*BRIEF*
In your copy, reproduce the entries exactly as they are, minus the images.

*** Opening of DATA FOR REVIEW ***

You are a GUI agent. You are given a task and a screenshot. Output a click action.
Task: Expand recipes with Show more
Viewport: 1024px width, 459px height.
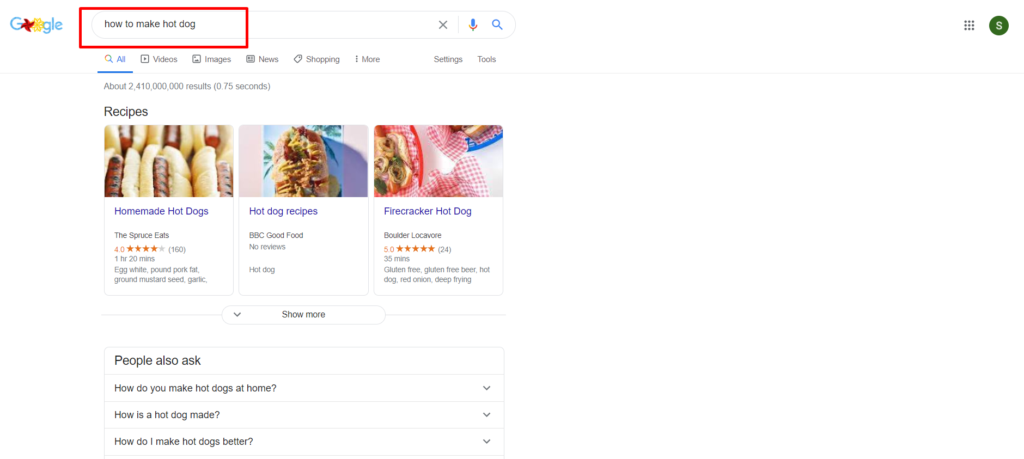(x=304, y=315)
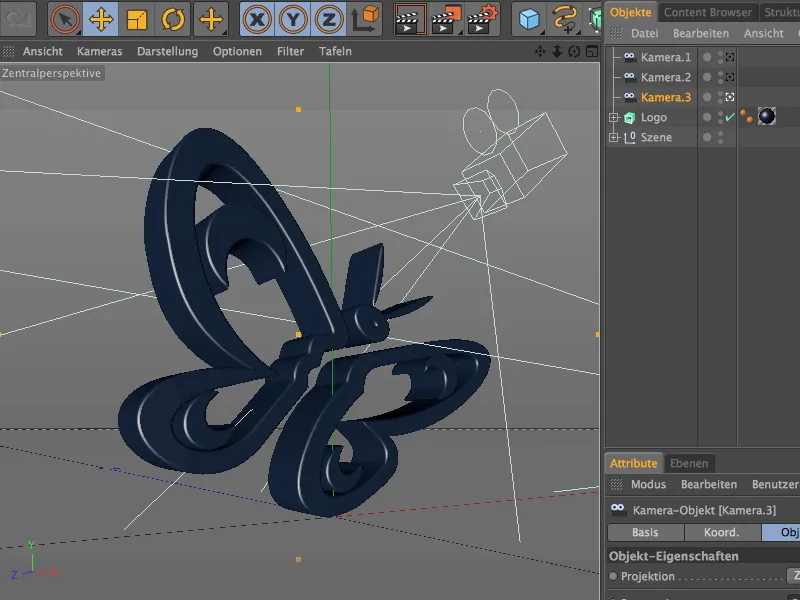Toggle the green checkmark on Logo
The image size is (800, 600).
tap(729, 118)
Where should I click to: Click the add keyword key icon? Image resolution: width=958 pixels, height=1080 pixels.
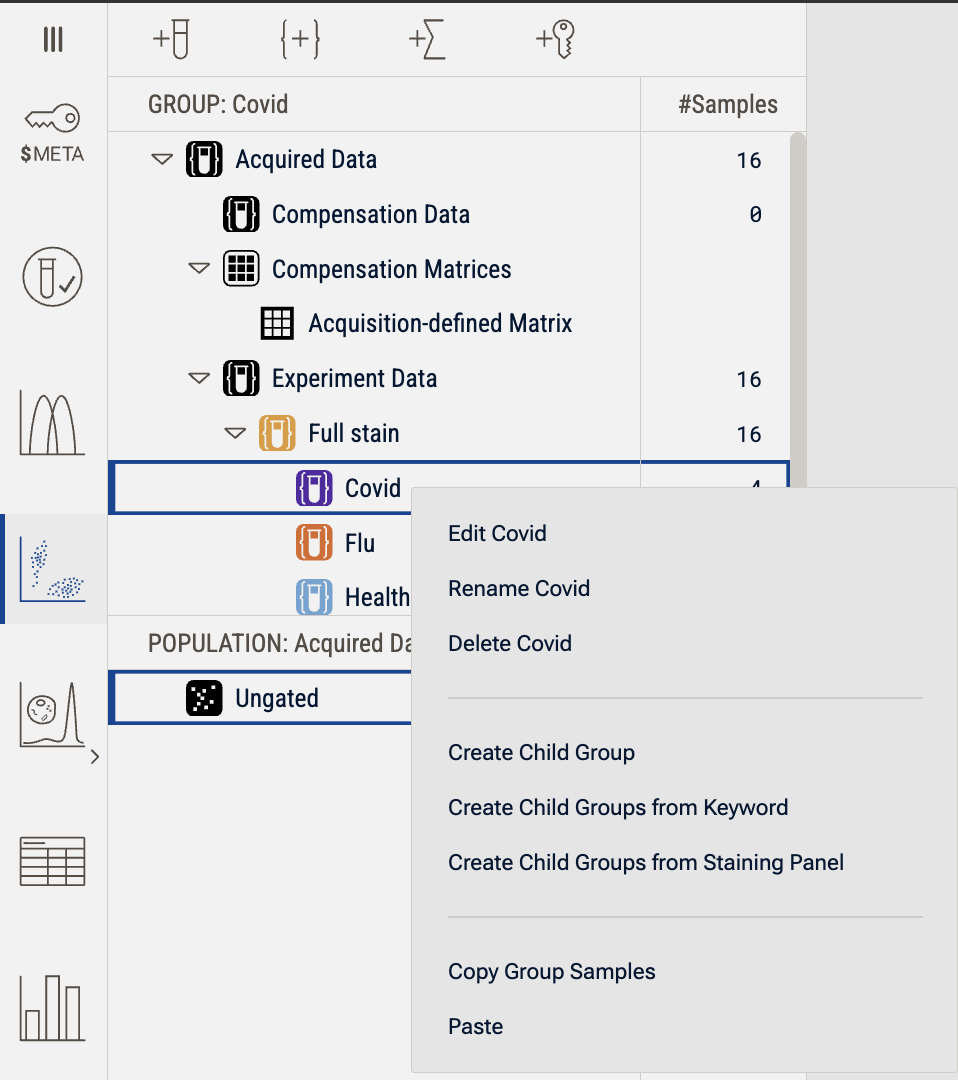pyautogui.click(x=555, y=40)
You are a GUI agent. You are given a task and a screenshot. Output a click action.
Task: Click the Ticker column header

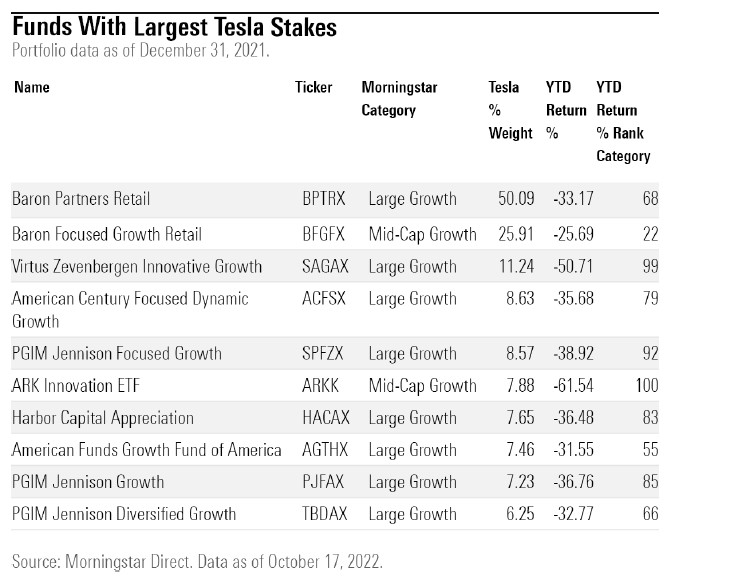click(x=314, y=87)
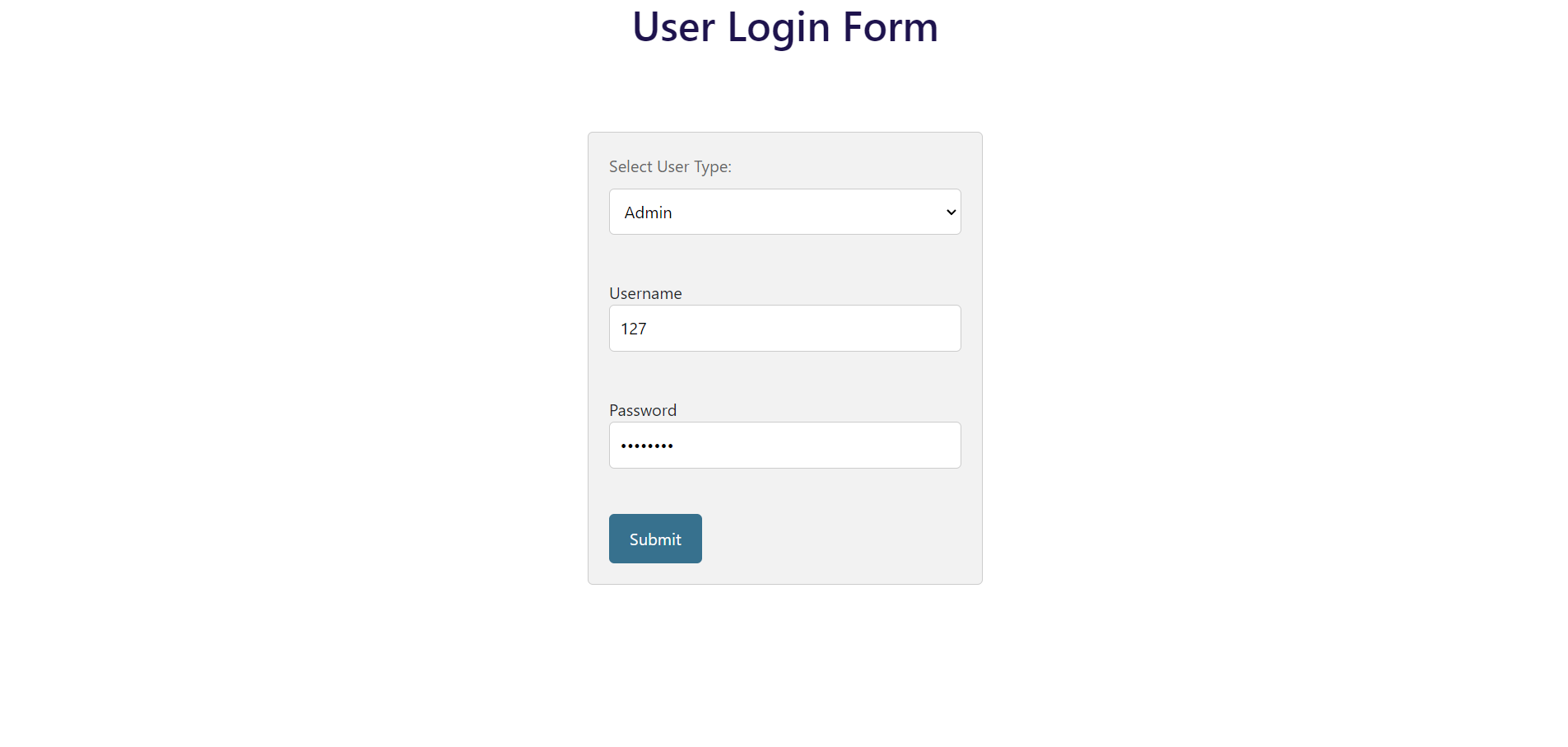1568x747 pixels.
Task: Click the masked password dots
Action: tap(647, 446)
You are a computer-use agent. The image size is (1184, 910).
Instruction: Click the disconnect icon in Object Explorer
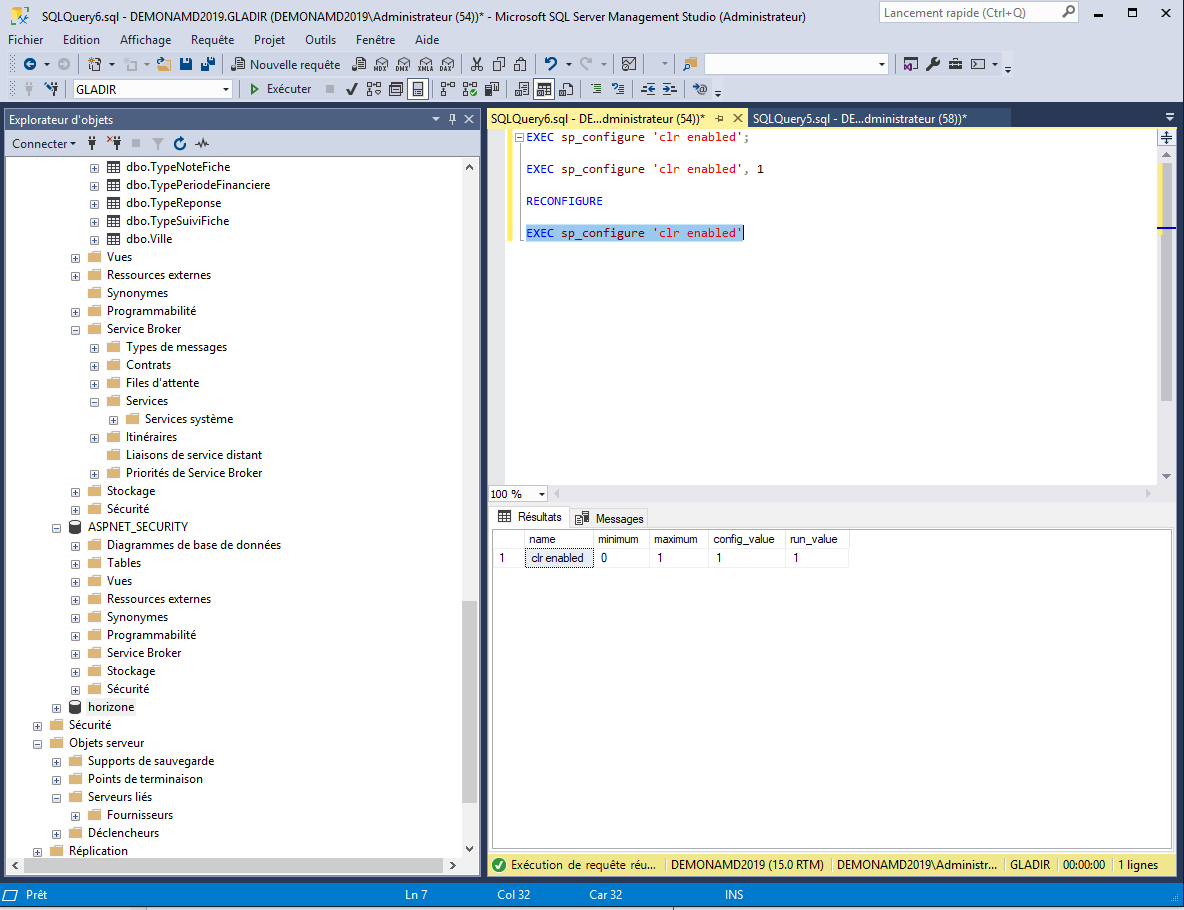pyautogui.click(x=114, y=143)
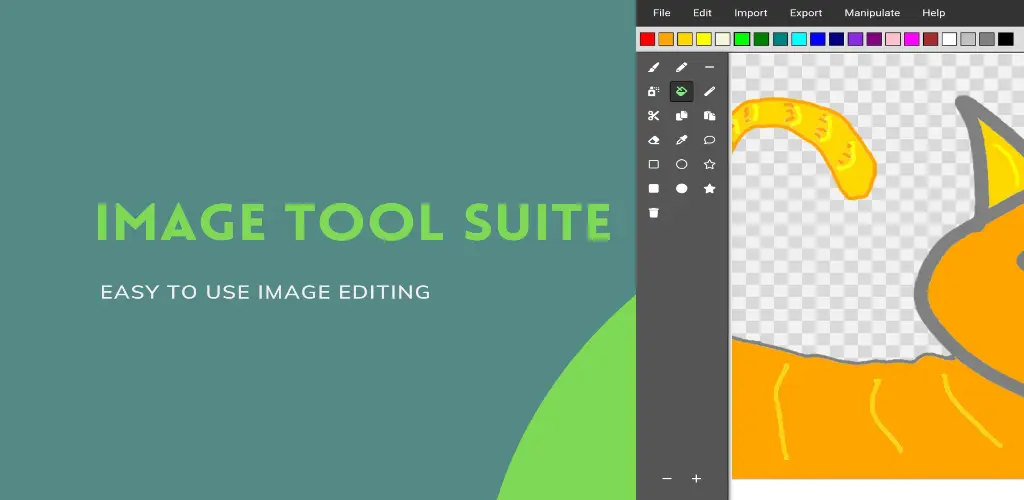The width and height of the screenshot is (1024, 500).
Task: Select the filled ellipse shape tool
Action: [x=681, y=189]
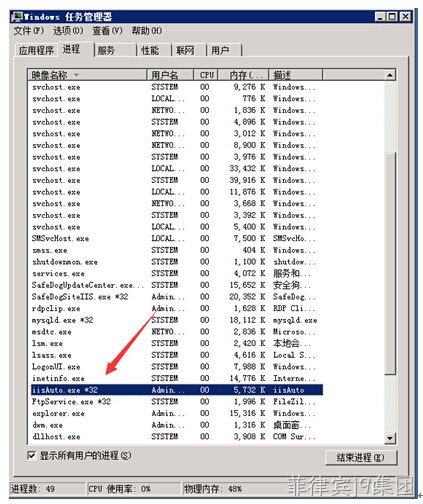Click the Task Manager title bar icon
Image resolution: width=423 pixels, height=504 pixels.
coord(17,17)
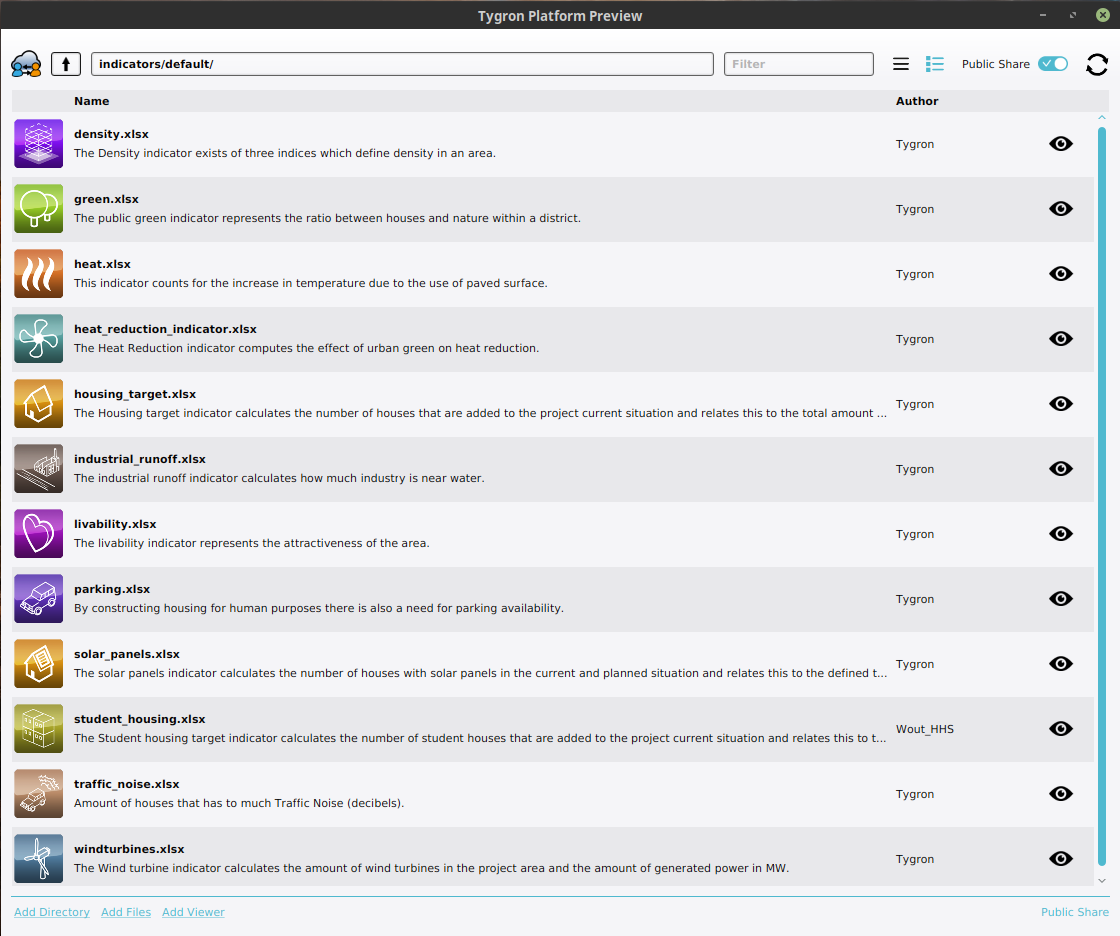
Task: Switch to detailed list view
Action: [935, 64]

*** Close of DATA FOR REVIEW ***

*RESULT BELOW*
You are a GUI agent. You are given a task and a screenshot. Output a click action.
Task: Expand recipes with Show more
Viewport: 1024px width, 459px height.
(x=304, y=315)
Toggle the green checkmark on Logo
The image size is (800, 600).
tap(729, 118)
Where should I click to: Click the add keyword key icon? Image resolution: width=958 pixels, height=1080 pixels.
pyautogui.click(x=555, y=40)
You are a GUI agent. You are given a task and a screenshot. Output a click action.
Task: Click the Ticker column header

click(x=314, y=87)
1568x747 pixels.
Task: Click the masked password dots
Action: tap(647, 446)
You are a computer-use agent. The image size is (1184, 910).
Instruction: Click the disconnect icon in Object Explorer
pyautogui.click(x=114, y=143)
The width and height of the screenshot is (1024, 500).
Task: Select the filled ellipse shape tool
Action: [x=681, y=189]
Click the Task Manager title bar icon
Image resolution: width=423 pixels, height=504 pixels.
coord(17,17)
Task: Switch to detailed list view
Action: [935, 64]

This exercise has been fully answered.